Johnson — Fighting Illegal Debt-Collection Practices

The Challenge

A handful of large debt-collection companies buy time-barred debt for pennies on the dollar, and then seek to recover that stale debt in consumer bankruptcies—without disclosing to the participants or the courts that the debt is unenforceable. This troubling nationwide practice implicates over a billion dollars annually.

The Engagement

Working with NACBA and several leading consumer-protection attorneys, Daniel Geyser orchestrated a nationwide appellate strategy to challenge this practice in federal circuits throughout the country. After Mr. Geyser argued and won a key case in the Eleventh Circuit, which held the collection practice unlawful under the Fair Debt Collection Practices Act (FDCPA), the case proceeded to the Supreme Court. Mr. Geyser presented oral argument in January 2017.

The Result

In a sharply divided decision, the Court ruled 5-3 against the plaintiff. The narrow loss represented one of the few times in recent years where the plaintiff garnered any votes in an FDCPA case before the Court; the plaintiffs in the last two FDCPA cases lost unanimously.

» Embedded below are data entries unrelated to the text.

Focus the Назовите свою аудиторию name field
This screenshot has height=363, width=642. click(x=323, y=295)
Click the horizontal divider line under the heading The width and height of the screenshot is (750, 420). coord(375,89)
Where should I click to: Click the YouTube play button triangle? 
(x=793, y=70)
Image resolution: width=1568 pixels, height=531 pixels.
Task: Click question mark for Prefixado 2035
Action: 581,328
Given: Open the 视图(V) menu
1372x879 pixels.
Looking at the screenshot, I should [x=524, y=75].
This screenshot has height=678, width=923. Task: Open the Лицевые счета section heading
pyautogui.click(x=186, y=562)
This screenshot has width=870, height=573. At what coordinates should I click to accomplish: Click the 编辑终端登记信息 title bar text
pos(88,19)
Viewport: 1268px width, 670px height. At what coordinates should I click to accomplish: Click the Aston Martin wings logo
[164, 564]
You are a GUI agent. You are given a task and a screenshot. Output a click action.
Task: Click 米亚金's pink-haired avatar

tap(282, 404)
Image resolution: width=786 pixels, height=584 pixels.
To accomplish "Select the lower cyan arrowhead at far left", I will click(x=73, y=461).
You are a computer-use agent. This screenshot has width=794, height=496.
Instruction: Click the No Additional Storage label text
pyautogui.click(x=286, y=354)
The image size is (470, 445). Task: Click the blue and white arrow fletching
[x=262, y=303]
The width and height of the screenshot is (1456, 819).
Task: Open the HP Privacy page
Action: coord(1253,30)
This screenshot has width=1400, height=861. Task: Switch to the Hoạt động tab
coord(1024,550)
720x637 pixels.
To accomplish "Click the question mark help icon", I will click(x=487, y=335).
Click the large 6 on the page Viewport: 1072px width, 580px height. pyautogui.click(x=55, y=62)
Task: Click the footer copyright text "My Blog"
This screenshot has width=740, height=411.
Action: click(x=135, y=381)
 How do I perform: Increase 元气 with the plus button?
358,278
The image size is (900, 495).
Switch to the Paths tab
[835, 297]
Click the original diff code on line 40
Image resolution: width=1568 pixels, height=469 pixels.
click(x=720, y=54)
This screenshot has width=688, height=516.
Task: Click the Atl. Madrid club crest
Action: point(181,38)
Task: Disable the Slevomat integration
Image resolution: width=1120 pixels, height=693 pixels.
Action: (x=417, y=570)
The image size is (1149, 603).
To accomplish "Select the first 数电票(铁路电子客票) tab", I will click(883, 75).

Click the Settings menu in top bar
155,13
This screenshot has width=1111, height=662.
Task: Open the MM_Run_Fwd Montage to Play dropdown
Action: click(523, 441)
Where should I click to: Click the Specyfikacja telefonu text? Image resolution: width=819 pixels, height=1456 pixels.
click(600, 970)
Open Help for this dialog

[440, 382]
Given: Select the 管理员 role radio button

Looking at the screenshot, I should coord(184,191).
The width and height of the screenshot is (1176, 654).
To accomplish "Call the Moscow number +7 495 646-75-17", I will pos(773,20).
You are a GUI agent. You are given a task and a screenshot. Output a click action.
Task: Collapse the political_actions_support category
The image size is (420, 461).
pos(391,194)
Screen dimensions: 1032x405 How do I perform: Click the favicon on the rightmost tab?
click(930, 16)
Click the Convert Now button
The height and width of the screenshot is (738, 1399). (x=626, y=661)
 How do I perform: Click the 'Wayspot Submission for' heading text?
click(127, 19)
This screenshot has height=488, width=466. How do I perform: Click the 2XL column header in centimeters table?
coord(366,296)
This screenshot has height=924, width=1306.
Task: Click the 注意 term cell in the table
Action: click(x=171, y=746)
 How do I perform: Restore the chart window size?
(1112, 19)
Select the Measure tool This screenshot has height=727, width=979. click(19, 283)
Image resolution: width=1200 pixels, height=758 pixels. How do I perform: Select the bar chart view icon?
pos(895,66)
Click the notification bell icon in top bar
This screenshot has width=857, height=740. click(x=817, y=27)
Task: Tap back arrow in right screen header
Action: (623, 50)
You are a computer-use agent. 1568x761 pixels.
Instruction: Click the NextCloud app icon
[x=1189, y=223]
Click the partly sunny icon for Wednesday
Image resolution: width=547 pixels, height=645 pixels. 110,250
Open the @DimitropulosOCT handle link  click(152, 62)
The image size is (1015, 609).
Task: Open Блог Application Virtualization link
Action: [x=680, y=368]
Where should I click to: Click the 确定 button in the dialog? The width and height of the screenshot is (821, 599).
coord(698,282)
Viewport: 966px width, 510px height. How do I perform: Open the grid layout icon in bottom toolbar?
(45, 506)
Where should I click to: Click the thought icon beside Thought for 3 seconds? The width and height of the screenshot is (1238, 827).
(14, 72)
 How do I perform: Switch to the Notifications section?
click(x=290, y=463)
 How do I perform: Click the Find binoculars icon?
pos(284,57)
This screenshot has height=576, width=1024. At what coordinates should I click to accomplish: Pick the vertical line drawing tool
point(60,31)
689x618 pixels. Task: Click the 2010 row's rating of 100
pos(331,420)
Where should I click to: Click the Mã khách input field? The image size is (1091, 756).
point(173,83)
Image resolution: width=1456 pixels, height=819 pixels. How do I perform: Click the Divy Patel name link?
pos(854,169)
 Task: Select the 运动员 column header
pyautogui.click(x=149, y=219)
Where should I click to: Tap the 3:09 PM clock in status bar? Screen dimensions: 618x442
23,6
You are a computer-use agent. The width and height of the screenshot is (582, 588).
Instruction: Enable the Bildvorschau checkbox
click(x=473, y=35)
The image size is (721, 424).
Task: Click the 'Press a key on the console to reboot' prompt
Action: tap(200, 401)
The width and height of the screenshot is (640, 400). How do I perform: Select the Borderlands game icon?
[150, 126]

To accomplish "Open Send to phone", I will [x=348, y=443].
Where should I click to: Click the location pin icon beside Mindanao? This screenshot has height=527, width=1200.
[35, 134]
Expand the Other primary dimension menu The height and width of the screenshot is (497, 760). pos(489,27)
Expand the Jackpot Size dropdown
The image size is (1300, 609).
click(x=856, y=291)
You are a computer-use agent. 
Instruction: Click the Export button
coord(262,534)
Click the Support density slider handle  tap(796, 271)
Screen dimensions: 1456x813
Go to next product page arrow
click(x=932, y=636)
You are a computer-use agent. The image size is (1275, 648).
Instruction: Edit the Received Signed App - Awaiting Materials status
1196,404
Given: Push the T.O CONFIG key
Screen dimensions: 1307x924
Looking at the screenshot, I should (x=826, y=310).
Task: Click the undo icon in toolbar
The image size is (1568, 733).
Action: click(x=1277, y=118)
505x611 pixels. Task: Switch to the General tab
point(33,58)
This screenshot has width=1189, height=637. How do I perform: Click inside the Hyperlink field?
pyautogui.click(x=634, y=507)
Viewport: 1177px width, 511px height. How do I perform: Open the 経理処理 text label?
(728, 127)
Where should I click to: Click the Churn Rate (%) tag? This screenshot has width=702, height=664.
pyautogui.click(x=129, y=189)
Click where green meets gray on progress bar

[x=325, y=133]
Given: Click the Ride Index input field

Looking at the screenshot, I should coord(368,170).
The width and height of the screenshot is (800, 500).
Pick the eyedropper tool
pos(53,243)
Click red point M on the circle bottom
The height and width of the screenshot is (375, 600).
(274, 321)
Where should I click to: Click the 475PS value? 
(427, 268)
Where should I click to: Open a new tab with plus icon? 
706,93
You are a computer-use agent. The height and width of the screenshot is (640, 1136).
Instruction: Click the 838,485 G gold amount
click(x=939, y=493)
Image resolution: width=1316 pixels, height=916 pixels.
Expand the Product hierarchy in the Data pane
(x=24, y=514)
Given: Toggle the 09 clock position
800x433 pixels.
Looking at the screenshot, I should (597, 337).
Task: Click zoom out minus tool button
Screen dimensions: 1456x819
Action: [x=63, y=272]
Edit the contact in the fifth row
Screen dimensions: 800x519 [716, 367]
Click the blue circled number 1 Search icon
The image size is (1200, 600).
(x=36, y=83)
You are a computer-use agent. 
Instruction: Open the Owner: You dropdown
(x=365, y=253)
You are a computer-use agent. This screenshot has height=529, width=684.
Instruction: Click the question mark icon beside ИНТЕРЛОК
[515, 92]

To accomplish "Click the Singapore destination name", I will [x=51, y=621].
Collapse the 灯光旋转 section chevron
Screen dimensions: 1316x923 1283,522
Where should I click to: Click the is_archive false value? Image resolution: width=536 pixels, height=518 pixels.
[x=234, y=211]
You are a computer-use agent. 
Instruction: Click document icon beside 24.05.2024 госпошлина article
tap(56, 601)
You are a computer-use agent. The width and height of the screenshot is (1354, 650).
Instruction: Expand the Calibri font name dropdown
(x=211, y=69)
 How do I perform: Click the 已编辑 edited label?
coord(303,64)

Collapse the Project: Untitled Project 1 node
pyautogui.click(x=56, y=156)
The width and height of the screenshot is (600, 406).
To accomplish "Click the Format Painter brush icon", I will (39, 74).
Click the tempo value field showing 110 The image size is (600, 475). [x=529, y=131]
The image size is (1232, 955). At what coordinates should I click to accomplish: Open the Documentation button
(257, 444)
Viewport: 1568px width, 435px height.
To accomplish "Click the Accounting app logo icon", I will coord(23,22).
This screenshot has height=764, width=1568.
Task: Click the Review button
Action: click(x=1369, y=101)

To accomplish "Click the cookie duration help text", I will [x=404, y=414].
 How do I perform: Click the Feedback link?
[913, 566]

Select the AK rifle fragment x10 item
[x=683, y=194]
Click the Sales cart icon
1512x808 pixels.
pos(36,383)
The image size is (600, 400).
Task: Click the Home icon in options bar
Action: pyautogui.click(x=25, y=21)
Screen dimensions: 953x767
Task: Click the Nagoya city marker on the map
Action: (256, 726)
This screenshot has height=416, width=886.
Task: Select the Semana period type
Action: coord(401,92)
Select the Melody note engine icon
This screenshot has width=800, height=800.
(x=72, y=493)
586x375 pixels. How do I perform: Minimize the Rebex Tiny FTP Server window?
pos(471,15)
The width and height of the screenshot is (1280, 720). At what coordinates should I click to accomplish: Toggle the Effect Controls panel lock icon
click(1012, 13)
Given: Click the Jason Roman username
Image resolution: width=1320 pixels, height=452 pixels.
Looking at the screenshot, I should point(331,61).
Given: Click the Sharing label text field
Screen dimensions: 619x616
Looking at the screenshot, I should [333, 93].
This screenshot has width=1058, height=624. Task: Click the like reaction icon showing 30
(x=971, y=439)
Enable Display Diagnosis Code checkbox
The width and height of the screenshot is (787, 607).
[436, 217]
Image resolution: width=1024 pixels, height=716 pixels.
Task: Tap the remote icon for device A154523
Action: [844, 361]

Representing Mississippi — Tribal Jurisdiction

The Challenge

Representing six states as amici before the United States Supreme Court in an important matter concerning the sovereign authority of tribal courts.

The Engagement

A young Choctaw tribe member was molested by his supervisor at a Dollar General store. The question whether the resulting suit could be heard in tribal court reached the Supreme Court. Stris & Maher was retained by the State of Mississippi to prepare and file an amicus brief supporting the tribe’s position that the dispute should be adjudicated in tribal court. Several states and various industry groups had already filed amicus briefs opposing tribal jurisdiction. Nonetheless, Colorado, New Mexico, North Dakota, Oregon, and Washington joined our brief. That was the first time that any state, let alone six, formally supported a finding of tribal jurisdiction in a major Supreme Court case.

The Result

The jurisdiction of the tribal courts to hear the dispute was affirmed by the Supreme Court.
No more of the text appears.